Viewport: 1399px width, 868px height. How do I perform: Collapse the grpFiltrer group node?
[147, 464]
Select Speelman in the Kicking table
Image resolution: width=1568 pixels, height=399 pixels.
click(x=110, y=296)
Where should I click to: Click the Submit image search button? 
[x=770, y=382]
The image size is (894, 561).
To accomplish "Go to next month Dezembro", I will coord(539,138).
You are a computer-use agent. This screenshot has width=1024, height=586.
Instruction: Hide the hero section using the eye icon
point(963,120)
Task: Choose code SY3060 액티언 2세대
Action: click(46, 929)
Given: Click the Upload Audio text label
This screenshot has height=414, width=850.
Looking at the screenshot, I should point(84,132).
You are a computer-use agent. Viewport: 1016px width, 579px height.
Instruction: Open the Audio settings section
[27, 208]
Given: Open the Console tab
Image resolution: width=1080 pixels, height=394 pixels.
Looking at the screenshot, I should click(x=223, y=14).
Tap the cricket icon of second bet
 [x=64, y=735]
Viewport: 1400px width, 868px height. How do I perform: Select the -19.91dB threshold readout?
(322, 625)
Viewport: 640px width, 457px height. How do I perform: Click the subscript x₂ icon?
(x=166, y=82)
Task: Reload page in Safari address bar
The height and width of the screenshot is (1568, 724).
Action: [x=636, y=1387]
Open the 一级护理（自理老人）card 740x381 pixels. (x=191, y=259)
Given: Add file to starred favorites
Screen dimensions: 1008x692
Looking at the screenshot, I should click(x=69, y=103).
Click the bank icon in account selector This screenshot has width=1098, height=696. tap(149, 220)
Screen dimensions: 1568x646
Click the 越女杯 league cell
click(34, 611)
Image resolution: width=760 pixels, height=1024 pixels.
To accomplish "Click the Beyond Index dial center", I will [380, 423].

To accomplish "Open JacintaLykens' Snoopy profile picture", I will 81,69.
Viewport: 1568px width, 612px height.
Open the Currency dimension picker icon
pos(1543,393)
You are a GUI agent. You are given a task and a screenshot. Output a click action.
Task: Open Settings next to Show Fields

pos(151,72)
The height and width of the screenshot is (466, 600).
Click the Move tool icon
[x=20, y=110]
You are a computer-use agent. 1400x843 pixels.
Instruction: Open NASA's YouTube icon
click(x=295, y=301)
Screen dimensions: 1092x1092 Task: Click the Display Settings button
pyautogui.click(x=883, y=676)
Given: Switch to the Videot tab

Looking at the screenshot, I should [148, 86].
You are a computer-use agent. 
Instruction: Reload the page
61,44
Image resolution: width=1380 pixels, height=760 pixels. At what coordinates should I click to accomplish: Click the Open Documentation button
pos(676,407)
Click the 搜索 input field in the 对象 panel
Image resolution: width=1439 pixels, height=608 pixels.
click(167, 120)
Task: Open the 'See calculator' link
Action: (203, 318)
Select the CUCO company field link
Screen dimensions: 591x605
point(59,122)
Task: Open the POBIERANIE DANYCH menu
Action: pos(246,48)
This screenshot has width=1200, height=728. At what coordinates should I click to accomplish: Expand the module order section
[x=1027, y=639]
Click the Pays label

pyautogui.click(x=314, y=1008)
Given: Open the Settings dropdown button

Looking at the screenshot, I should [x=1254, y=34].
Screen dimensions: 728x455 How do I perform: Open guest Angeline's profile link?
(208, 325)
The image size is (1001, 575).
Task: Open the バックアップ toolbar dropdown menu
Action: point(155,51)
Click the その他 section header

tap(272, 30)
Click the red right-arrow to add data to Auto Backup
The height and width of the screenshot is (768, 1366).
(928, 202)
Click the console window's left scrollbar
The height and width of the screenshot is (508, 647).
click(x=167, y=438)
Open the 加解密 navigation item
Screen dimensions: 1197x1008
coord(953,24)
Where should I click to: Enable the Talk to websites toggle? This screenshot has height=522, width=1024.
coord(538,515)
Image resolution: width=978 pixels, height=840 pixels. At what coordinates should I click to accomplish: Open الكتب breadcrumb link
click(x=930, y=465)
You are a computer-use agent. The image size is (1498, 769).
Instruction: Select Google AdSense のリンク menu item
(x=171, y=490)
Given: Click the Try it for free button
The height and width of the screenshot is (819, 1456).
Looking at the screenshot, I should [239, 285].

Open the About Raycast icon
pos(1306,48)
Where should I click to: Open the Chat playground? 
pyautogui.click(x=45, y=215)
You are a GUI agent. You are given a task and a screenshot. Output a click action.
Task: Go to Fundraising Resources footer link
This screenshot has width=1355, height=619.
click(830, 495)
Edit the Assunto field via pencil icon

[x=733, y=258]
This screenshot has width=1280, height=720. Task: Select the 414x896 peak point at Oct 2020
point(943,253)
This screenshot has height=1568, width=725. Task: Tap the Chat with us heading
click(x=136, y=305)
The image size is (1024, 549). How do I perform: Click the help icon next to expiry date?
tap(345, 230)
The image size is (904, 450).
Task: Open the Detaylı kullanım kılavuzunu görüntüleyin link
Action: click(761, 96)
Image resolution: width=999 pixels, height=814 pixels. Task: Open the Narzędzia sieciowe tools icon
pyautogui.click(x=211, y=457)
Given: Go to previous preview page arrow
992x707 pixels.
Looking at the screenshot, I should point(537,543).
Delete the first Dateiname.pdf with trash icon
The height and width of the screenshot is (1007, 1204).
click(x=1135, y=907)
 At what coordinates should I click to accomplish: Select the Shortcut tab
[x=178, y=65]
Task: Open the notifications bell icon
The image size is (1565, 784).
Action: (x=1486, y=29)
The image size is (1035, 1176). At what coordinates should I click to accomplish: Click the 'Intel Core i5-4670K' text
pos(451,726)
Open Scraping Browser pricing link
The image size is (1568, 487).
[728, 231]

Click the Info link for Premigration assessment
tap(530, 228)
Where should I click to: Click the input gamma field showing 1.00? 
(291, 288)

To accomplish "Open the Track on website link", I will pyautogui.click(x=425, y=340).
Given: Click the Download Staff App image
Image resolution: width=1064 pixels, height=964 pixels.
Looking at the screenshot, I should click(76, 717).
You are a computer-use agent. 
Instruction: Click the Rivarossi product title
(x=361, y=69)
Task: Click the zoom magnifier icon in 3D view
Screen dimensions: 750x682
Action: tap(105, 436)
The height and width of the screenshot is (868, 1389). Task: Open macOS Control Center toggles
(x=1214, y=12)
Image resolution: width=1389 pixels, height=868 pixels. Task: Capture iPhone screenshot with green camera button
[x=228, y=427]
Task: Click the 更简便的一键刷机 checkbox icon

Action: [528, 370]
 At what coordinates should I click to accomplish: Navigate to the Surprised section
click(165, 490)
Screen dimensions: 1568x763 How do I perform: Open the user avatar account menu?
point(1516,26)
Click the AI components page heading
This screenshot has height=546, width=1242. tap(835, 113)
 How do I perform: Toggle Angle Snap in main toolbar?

++++++++

* _Exercise_
Every record must be given again exactly as it was written.

* _Exercise output_
Viewport: 1399px width, 868px height. How do I perform: Collapse the grpFiltrer group node?
[147, 464]
Select Speelman in the Kicking table
Image resolution: width=1568 pixels, height=399 pixels.
click(x=110, y=296)
Where should I click to: Click the Submit image search button? 
[x=770, y=382]
The image size is (894, 561).
To accomplish "Go to next month Dezembro", I will coord(539,138).
You are a computer-use agent. This screenshot has width=1024, height=586.
Instruction: Hide the hero section using the eye icon
point(963,120)
Task: Choose code SY3060 액티언 2세대
Action: click(46, 929)
Given: Click the Upload Audio text label
This screenshot has height=414, width=850.
Looking at the screenshot, I should point(84,132).
You are a computer-use agent. Viewport: 1016px width, 579px height.
Instruction: Open the Audio settings section
[27, 208]
Given: Open the Console tab
Image resolution: width=1080 pixels, height=394 pixels.
Looking at the screenshot, I should click(x=223, y=14).
Tap the cricket icon of second bet
 [x=64, y=735]
Viewport: 1400px width, 868px height. How do I perform: Select the -19.91dB threshold readout?
(322, 625)
Viewport: 640px width, 457px height. How do I perform: Click the subscript x₂ icon?
(x=166, y=82)
Task: Reload page in Safari address bar
The height and width of the screenshot is (1568, 724).
Action: [x=636, y=1387]
Open the 一级护理（自理老人）card 740x381 pixels. (x=191, y=259)
Given: Add file to starred favorites
Screen dimensions: 1008x692
Looking at the screenshot, I should click(x=69, y=103).
Click the bank icon in account selector This screenshot has width=1098, height=696. tap(149, 220)
Screen dimensions: 1568x646
Click the 越女杯 league cell
click(34, 611)
Image resolution: width=760 pixels, height=1024 pixels.
To accomplish "Click the Beyond Index dial center", I will [380, 423].

To accomplish "Open JacintaLykens' Snoopy profile picture", I will 81,69.
Viewport: 1568px width, 612px height.
Open the Currency dimension picker icon
pos(1543,393)
You are a GUI agent. You are given a task and a screenshot. Output a click action.
Task: Open Settings next to Show Fields

pos(151,72)
The height and width of the screenshot is (466, 600).
Click the Move tool icon
[x=20, y=110]
You are a computer-use agent. 1400x843 pixels.
Instruction: Open NASA's YouTube icon
click(x=295, y=301)
Screen dimensions: 1092x1092 Task: Click the Display Settings button
pyautogui.click(x=883, y=676)
Given: Switch to the Videot tab

Looking at the screenshot, I should [148, 86].
You are a computer-use agent. 
Instruction: Reload the page
61,44
Image resolution: width=1380 pixels, height=760 pixels. At what coordinates should I click to accomplish: Click the Open Documentation button
pos(676,407)
Click the 搜索 input field in the 对象 panel
Image resolution: width=1439 pixels, height=608 pixels.
click(167, 120)
Task: Open the 'See calculator' link
Action: (203, 318)
Select the CUCO company field link
Screen dimensions: 591x605
point(59,122)
Task: Open the POBIERANIE DANYCH menu
Action: pos(246,48)
This screenshot has width=1200, height=728. At what coordinates should I click to accomplish: Expand the module order section
[x=1027, y=639]
Click the Pays label

pyautogui.click(x=314, y=1008)
Given: Open the Settings dropdown button

Looking at the screenshot, I should [x=1254, y=34].
Screen dimensions: 728x455 How do I perform: Open guest Angeline's profile link?
(208, 325)
The image size is (1001, 575).
Task: Open the バックアップ toolbar dropdown menu
Action: point(155,51)
Click the その他 section header

tap(272, 30)
Click the red right-arrow to add data to Auto Backup
The height and width of the screenshot is (768, 1366).
(928, 202)
Click the console window's left scrollbar
The height and width of the screenshot is (508, 647).
click(x=167, y=438)
Open the 加解密 navigation item
Screen dimensions: 1197x1008
coord(953,24)
Where should I click to: Enable the Talk to websites toggle? This screenshot has height=522, width=1024.
coord(538,515)
Image resolution: width=978 pixels, height=840 pixels. At what coordinates should I click to accomplish: Open الكتب breadcrumb link
click(x=930, y=465)
You are a computer-use agent. The image size is (1498, 769).
Instruction: Select Google AdSense のリンク menu item
(x=171, y=490)
Given: Click the Try it for free button
The height and width of the screenshot is (819, 1456).
Looking at the screenshot, I should [239, 285].

Open the About Raycast icon
pos(1306,48)
Where should I click to: Open the Chat playground? 
pyautogui.click(x=45, y=215)
You are a GUI agent. You are given a task and a screenshot. Output a click action.
Task: Go to Fundraising Resources footer link
This screenshot has width=1355, height=619.
click(830, 495)
Edit the Assunto field via pencil icon

[x=733, y=258]
This screenshot has width=1280, height=720. Task: Select the 414x896 peak point at Oct 2020
point(943,253)
This screenshot has height=1568, width=725. Task: Tap the Chat with us heading
click(x=136, y=305)
The image size is (1024, 549). How do I perform: Click the help icon next to expiry date?
tap(345, 230)
The image size is (904, 450).
Task: Open the Detaylı kullanım kılavuzunu görüntüleyin link
Action: click(761, 96)
Image resolution: width=999 pixels, height=814 pixels. Task: Open the Narzędzia sieciowe tools icon
pyautogui.click(x=211, y=457)
Given: Go to previous preview page arrow
992x707 pixels.
Looking at the screenshot, I should point(537,543).
Delete the first Dateiname.pdf with trash icon
The height and width of the screenshot is (1007, 1204).
click(x=1135, y=907)
 At what coordinates should I click to accomplish: Select the Shortcut tab
[x=178, y=65]
Task: Open the notifications bell icon
The image size is (1565, 784).
Action: (x=1486, y=29)
The image size is (1035, 1176). At what coordinates should I click to accomplish: Click the 'Intel Core i5-4670K' text
pos(451,726)
Open Scraping Browser pricing link
The image size is (1568, 487).
[728, 231]

Click the Info link for Premigration assessment
tap(530, 228)
Where should I click to: Click the input gamma field showing 1.00? 
(291, 288)

To accomplish "Open the Track on website link", I will pyautogui.click(x=425, y=340).
Given: Click the Download Staff App image
Image resolution: width=1064 pixels, height=964 pixels.
Looking at the screenshot, I should click(76, 717).
You are a computer-use agent. 
Instruction: Click the Rivarossi product title
(x=361, y=69)
Task: Click the zoom magnifier icon in 3D view
Screen dimensions: 750x682
Action: tap(105, 436)
The height and width of the screenshot is (868, 1389). Task: Open macOS Control Center toggles
(x=1214, y=12)
Image resolution: width=1389 pixels, height=868 pixels. Task: Capture iPhone screenshot with green camera button
[x=228, y=427]
Task: Click the 更简便的一键刷机 checkbox icon

Action: [528, 370]
 At what coordinates should I click to accomplish: Navigate to the Surprised section
click(165, 490)
Screen dimensions: 1568x763 How do I perform: Open the user avatar account menu?
point(1516,26)
Click the AI components page heading
This screenshot has height=546, width=1242. tap(835, 113)
 How do I perform: Toggle Angle Snap in main toolbar?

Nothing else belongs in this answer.